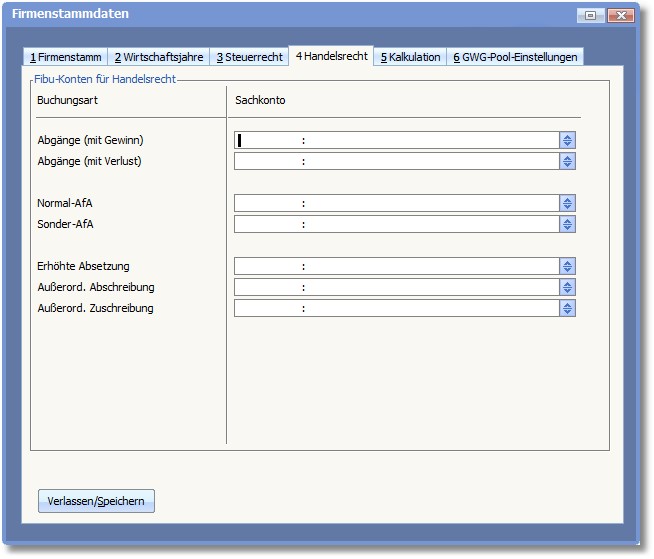Open account picker for Außerord. Abschreibung
The image size is (654, 559).
pyautogui.click(x=568, y=288)
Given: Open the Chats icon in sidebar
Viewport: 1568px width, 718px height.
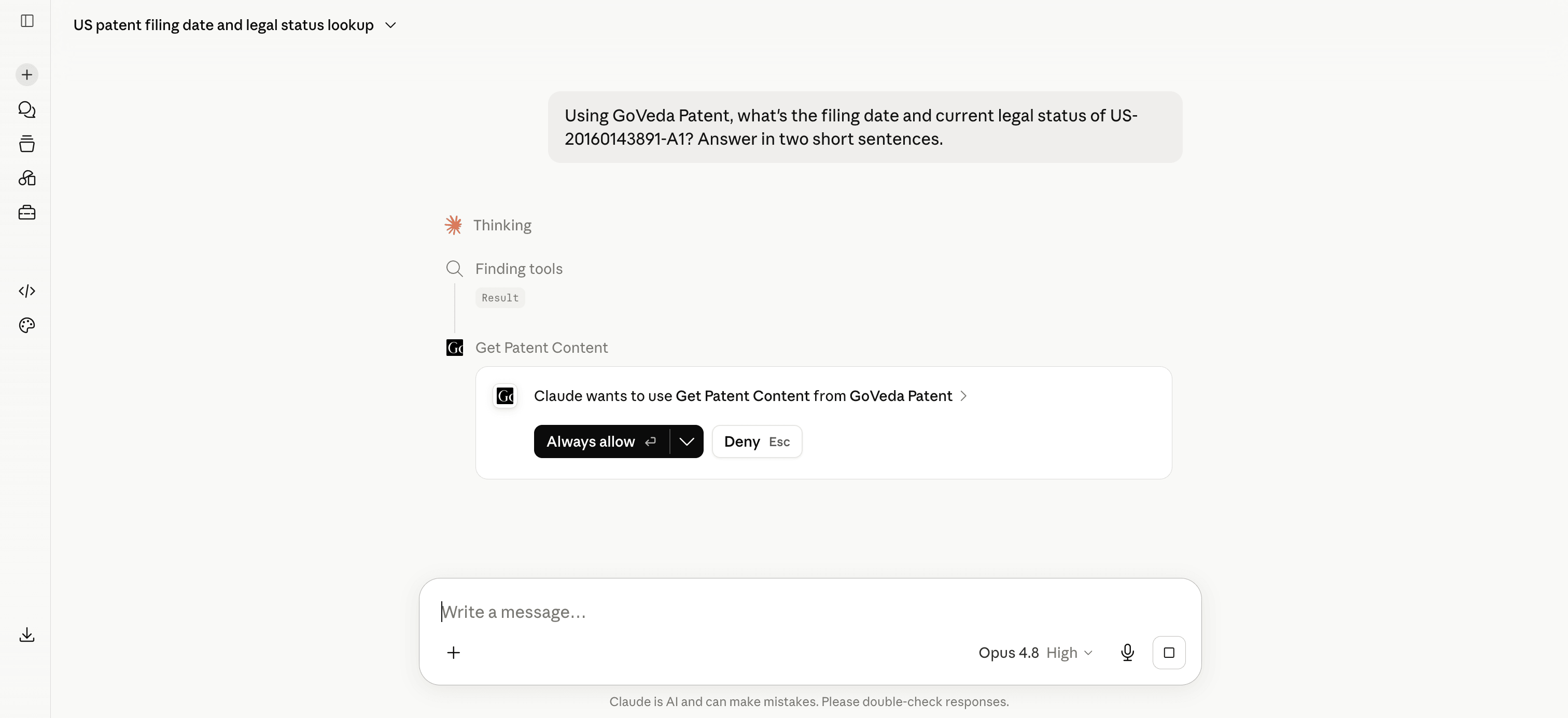Looking at the screenshot, I should [27, 109].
===============
Problem description:
Word for word, write out each line from the one with "Given: Open the Chats icon in sidebar" through the end of the entries above, and omit any pictures.

Answer area:
Given: Open the Chats icon in sidebar
Viewport: 1568px width, 718px height.
Looking at the screenshot, I should [27, 109].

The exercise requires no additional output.